La observaban sin dar crédito: la pacífica y anodina Camila, siempre amable y gentil, parecía sin duda un ogro, una bruja despeinada y alocada, fuera de sí. Ella cayó entonces en la cuenta de lo que había hecho y no pudo en sí de la vergüenza, por lo que se montó en su bicicleta y sin mediar palabra huyó.
El instinto y la memoria de sus músculos la llevaron a los caminos de su infancia, aquellos que cuando niña recorrió tantas veces con su padre, en uno y otro sentido. La paz del sendero de grava la tranquilizó. Flanqueada por coloridos cipreses y acacias, en una gama de ocres, amarillos, naranjas y verdes, solo posible en su adorado y pequeño pueblo de Burlington, Vermont, transitó con lentitud permitiendo que su ira se diluyera. Su airado pedalear del inicio se transformó en uno pausado.

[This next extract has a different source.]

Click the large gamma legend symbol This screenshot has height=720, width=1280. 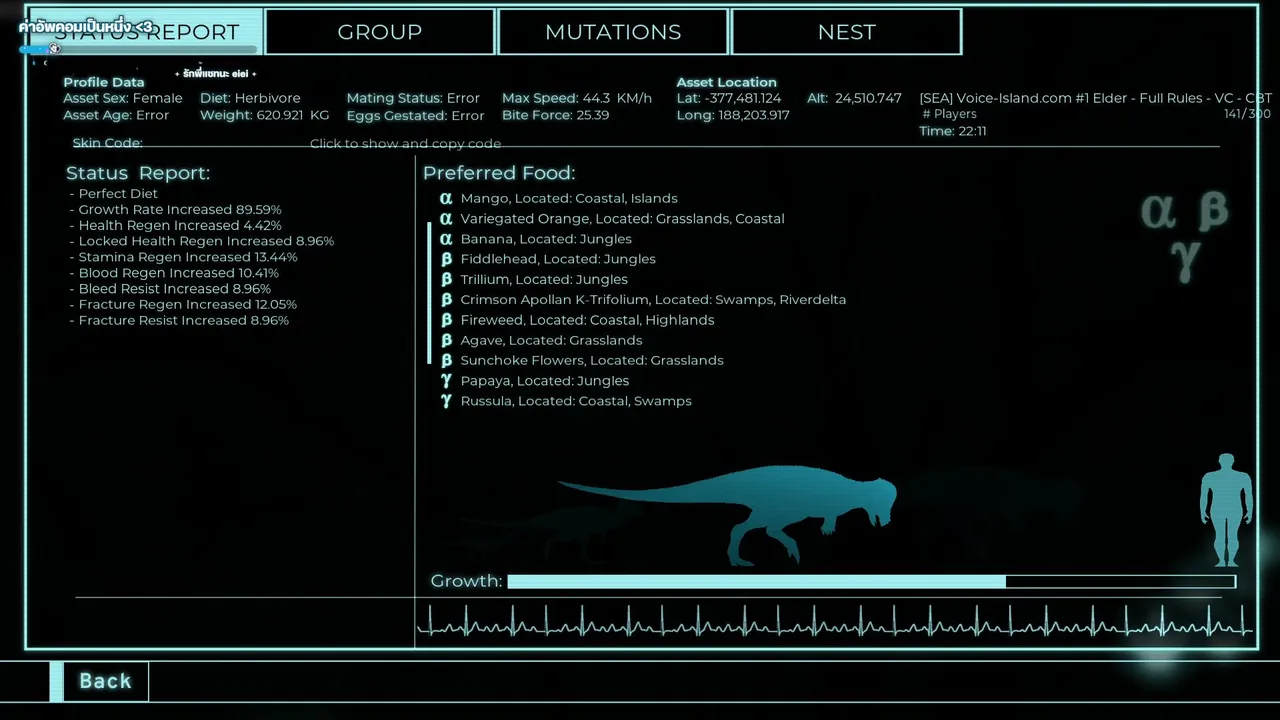tap(1185, 260)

Su mente era un torbellino. “¿Estoy loca? ¿Qué hice? ¿Qué van a pensar de mí?”. Algunos de esos vecinos que la miraban con estupor la conocían desde niña y jamás había exhibido un comportamiento igual. Claro que bueno hubiera sido; su madre jamás habría permitido un desmadre de tal magnitud.
La brisa otoñal acariciaba su rostro y hacía de bálsamo. Las lágrimas fluyeron como un vendaval y tuvo que frenar la marcha. Recostó la bicicleta al gran tronco de un arce y se acurrucó abrazada a sus rodillas. Se arrepentía tanto, él no merecía eso y ella tampoco. Actuar como una desquiciada rencorosa, casi como una malviviente. “¿Qué fue eso de “perra”? ¿Cómo ella usaba esos términos fuera de su vocabulario?” ¡Esas tontas comedias americanas que él le hacía mirar y que tanto la fastidiaban eran las culpables!
“Respira, contrólate. Lo hecho ya está. No te tortures, la gente lo olvidará en unos días. Lo atribuirán al estrés y él… Bueno, que se apañe”.  Tomó posición de yoga y procuró limpiar su mente de malas ideas y dolores. Respiró con quietud, una, dos, varias veces, con sus ojos cerrados. Funcionaba, siempre era así.
Recostó su espalda contra el árbol y se obligó a mirar y disfrutar el paisaje. El lago Champlain se visualizaba muy bien desde allí, así como los pináculos de la Iglesia del pueblo. Pero sobre todo lo fantástico era la naturaleza. Era un bello lugar, siempre lo vio como su remanso y paraíso. El hogar, del que nunca pensó marchar.
Apenas había viajado fuera algunas veces; unas pocas excursiones por el Estado, que era muy similar. Granjas, puentes de madera, bosques de variadas gamas, jarabe de arce, quesos eran lo típico. Lo más lejos que había ido era Boston, dos o tres veces, y con sus padres. Recordaba que le había impactado y le había dado tema de conversación por semanas.
“Boston, ese es un buen lugar. Ahí iré” se dijo. Lo repitió varias veces, luego en voz alta, como buscando concientizarse de la decisión que sus impulsos acababan de tomar. Se marcharía, lejos. Adiós a Burlington y su feria callejera, el lago helado y el patinaje en invierno, chocolates, la seguridad y el control del mundo conocido. Hola a Boston y su ajetreo de gran ciudad, lo mundano, lo incierto, la aventura.
Se imponía el cambio. Nada la ataba aquí, solo la soledad y los recuerdos, buenos y malos. Tenía que mutar o perecería ahogada por las memorias y la nostalgia. Poner tierra entre la vida que acababa de morir con su madre y la nueva que soñaba. O al menos comenzaba a vislumbrar.